Jakob Hougaard says it is problematic that people can set up private schools whose primary target group are the immigrants and that Denmark publicly supports a school which is unsuitable for integration.  He doesn't think people should be allowed to set up private schools where immigrant children are the primary target group.

In Copenhagen 26% of bilingual kids from non-Western countries go to private school, and a large part go to completely bilingual private school.  According to plans that should be 8%.

Muslim private schools have good scores - taking their student body into consideration - but Hougaard doesn't think that's enough.  Private schools might do well academically, but integration depends on immigrant and Danish children learning and being together.

Private schools continue to present quite a competition for public schools, but he is not willing to accept that Copenhagen should now learn from Muslim private schools.  He thinks it is serious, both in terms of creating a divide and in terms of supporting that some families live without contact with Danish children.
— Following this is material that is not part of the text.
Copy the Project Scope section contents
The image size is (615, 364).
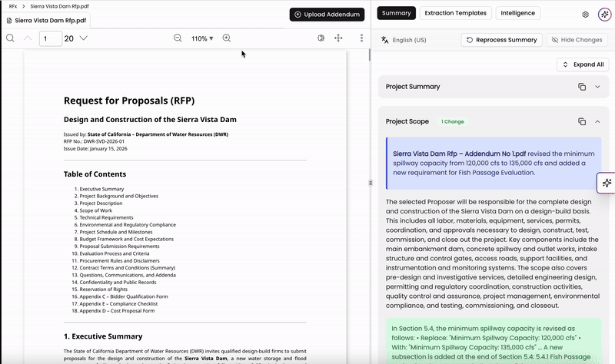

Ayaan Hirsi Ali supports such a ban.  She says it is brave and correct for Hougaard to criticize the schools for harming integration and that therefore the demands from the schools should be intensified, according to newspaper Kristeligt Dagblad

Ayaan Hirsi Ali says that Muslim private school maintain values that go against everything in the country in which the children grow up and in which they will become full citizens.

Hirsi Ali says that kids should go to Koran school on Saturday, but Muslim private schools where they get their basic education and spend so many hours, should be banned.  She thinks that Muslim private schools can be banned and Christian and Jewish schools allowed without there being an issue of discrimination.